We also implemented an alternative approach that estimates the likelihood of the allopatric model from the quantiles of the marginal distribution of site type frequencies in windows across the genome. A window size of 5-kb was chosen to balance between linkage and the number of variant sites. This approach uses coalescent simulation to produce distributions of site type frequencies, and a sum-of-squares measure was used to fit quantiles of the simulated distributions to those of the empirical distributions. The priors for mutation and recombination rates can be found in the Supplemental Methods. The minimum sum-of-squares parameter estimates were from the following ranges of values: T2 [set membership] (0,3], T1 [set membership] (0,T2], α [set membership] (0,2], and β [set membership] (0,3], which (as above) were determined via exploratory runs.

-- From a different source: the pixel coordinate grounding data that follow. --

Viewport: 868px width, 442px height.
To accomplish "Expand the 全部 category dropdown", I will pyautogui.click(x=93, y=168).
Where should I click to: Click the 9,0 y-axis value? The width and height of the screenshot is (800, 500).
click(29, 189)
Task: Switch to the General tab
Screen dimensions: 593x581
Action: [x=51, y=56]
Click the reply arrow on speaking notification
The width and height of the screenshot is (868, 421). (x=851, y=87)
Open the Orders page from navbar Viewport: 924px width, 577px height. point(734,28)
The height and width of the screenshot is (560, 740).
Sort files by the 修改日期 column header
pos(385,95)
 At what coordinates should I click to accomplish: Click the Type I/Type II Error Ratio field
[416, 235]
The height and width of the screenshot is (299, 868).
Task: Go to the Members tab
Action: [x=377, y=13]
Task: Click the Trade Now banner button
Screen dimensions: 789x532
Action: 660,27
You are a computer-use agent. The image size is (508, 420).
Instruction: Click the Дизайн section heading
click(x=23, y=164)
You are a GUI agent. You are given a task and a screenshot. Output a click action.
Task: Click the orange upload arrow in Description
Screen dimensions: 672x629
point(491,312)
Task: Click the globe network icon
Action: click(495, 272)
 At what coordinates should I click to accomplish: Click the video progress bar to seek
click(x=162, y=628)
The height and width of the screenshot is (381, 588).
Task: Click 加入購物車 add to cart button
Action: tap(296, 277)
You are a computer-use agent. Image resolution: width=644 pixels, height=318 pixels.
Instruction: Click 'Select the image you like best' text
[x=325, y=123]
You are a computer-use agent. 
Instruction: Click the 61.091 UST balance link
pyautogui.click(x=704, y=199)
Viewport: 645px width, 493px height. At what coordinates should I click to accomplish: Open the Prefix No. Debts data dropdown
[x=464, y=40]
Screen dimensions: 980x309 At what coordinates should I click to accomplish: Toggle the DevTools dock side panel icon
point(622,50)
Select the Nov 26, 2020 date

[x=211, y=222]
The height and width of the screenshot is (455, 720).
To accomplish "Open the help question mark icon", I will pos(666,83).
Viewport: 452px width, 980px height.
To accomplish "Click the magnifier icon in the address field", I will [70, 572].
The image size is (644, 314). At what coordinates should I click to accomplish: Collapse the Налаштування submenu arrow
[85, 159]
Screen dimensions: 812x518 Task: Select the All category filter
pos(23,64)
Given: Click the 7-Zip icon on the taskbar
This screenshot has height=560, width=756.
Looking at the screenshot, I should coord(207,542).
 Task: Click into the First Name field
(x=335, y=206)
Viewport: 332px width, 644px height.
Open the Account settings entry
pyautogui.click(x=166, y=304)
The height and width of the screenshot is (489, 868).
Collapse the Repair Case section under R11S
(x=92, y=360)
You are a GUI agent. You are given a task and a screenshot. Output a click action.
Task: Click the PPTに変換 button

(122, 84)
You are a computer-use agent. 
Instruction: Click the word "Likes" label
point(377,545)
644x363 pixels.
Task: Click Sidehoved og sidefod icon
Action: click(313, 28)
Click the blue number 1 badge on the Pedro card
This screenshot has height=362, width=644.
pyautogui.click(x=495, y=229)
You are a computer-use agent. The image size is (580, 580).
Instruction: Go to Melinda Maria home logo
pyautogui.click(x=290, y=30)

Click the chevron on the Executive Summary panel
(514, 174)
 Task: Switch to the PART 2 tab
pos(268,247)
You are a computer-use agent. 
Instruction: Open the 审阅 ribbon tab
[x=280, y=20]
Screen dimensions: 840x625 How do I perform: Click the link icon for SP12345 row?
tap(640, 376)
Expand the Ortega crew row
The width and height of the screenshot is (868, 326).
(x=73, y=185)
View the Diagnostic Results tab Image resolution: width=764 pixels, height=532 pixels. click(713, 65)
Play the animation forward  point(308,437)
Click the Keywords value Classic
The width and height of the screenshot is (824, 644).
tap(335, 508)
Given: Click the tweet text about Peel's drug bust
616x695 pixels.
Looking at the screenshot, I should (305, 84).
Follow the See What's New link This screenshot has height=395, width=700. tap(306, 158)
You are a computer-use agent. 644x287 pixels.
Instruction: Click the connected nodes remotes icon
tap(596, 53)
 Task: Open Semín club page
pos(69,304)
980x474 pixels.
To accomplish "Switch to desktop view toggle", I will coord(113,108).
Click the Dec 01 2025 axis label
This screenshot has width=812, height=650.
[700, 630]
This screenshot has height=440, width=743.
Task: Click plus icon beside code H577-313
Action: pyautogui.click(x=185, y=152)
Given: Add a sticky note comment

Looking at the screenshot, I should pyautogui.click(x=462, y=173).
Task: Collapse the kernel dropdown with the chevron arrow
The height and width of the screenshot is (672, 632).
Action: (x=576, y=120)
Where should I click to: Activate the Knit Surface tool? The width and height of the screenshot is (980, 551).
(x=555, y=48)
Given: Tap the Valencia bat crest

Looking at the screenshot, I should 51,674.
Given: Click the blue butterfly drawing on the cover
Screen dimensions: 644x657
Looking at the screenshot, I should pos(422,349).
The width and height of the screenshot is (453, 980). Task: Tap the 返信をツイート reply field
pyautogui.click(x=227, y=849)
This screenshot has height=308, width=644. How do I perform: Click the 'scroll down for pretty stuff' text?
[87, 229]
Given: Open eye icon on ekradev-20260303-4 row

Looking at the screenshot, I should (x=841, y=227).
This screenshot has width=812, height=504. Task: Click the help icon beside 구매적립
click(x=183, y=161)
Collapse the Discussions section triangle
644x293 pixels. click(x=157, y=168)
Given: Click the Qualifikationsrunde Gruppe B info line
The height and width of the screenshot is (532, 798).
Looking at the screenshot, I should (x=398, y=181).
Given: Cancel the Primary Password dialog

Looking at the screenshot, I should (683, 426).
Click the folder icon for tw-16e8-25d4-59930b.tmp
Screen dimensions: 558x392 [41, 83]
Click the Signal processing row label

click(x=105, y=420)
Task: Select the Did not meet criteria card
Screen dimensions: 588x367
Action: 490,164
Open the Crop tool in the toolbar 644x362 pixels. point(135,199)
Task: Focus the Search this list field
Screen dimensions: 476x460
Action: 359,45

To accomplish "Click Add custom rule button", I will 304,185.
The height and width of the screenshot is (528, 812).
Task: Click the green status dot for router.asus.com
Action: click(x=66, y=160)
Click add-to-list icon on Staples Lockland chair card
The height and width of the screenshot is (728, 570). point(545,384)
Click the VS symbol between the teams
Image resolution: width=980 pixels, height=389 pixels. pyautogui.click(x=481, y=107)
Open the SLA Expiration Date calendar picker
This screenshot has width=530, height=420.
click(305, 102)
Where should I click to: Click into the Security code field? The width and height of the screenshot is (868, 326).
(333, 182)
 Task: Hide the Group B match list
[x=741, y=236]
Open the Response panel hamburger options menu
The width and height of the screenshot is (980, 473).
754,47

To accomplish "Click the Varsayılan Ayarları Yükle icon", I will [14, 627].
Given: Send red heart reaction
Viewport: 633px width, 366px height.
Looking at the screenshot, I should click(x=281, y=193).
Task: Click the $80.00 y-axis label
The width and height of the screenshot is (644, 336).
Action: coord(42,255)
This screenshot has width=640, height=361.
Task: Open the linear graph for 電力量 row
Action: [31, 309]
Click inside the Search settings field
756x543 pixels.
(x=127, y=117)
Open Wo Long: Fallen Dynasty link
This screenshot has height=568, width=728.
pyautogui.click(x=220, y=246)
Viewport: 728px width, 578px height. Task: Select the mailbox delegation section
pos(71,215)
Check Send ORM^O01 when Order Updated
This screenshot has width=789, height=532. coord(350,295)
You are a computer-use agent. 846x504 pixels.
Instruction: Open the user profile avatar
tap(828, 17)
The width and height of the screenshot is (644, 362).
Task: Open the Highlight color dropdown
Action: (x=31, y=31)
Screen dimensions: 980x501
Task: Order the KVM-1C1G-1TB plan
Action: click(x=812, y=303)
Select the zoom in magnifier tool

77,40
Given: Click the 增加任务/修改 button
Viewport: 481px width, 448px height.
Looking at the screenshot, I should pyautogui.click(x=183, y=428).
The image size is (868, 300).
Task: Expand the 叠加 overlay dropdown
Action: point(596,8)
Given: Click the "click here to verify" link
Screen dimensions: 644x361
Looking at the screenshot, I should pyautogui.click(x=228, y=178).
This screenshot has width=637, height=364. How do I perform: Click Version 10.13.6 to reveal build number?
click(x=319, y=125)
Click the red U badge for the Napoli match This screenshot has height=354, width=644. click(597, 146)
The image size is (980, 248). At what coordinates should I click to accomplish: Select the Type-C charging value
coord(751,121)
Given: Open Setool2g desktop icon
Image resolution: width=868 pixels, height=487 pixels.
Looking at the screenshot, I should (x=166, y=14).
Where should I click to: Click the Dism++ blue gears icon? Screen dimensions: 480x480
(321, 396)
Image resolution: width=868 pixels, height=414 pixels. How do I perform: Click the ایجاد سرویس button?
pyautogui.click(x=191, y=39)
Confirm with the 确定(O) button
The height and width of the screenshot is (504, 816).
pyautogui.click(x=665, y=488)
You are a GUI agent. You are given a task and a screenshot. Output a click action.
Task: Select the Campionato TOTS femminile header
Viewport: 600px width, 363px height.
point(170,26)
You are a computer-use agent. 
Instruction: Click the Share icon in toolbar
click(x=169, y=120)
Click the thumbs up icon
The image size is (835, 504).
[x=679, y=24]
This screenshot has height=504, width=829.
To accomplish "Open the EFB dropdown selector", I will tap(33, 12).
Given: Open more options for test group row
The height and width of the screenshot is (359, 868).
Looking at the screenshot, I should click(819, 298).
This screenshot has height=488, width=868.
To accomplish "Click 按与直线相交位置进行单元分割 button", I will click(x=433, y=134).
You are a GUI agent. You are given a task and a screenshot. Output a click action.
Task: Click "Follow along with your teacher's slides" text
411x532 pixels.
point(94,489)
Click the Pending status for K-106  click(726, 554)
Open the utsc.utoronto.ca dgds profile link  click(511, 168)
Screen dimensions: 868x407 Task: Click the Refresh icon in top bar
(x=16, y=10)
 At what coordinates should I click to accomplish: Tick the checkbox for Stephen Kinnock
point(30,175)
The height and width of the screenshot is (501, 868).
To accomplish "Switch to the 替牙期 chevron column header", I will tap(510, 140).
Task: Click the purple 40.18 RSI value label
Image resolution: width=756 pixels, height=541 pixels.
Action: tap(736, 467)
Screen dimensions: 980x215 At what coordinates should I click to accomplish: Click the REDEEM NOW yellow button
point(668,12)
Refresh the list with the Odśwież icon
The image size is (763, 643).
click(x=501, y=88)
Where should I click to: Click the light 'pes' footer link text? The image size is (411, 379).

Test of complex speciation

Because we are analyzing a single sequence per species, the allopatric model can be easily extended to incorporate gene flow simply by allowing the divergence time between a pair of species to be more recent than expected under the purely allopatric model. Under the strictly allopatric version of this model, genomic variation in divergence time between species is solely attributable to the stochastic coalescent process in the ancestral population(s). When no gene flow is allowed, the distribution of divergence times will necessarily have a lower bound at the species divergence time. This is the principle underlying the likelihood ratio test for gene flow proposed by Yang (2010). We adopt this framework, but add additional parameters, such as allowing the effective population size of the species to vary.

The general approach to detecting gene flow from the site type frequency data is to compare the “global” maximum likelihood versus a “local” maximum likelihood in both non-overlapping 1-kb and 5-kb windows. The “global” maximum likelihood is estimated from the site type frequencies from all autosomes considered simultaneously. This method is useful for identifying candidate genomic regions with low-probability evolutionary histories, or histories that are not expected under the global neutral demographic model (Nielsen et al. 2005; Zhu and Bustamante 2005). First, the allopatric model is fit to the totality of the autosomal data and maximum likelihood parameter estimates are obtained. The second step is to calculate the likelihood of the global parameters for each 1-kb and 5-kb window across the autosomes using equations 2–5 (see Supplemental Methods). Then, the T2 parameter is held constant while T1, α, and β are allowed to vary, resulting in an estimation of a “local” maximum likelihood for that 1-kb or 5-kb window. Windows are subject to the restriction that they have at least 10 (1-kb windows) or 20 (5-kb windows) variable sites present. Each window is now associated with a global and local estimate of likelihood.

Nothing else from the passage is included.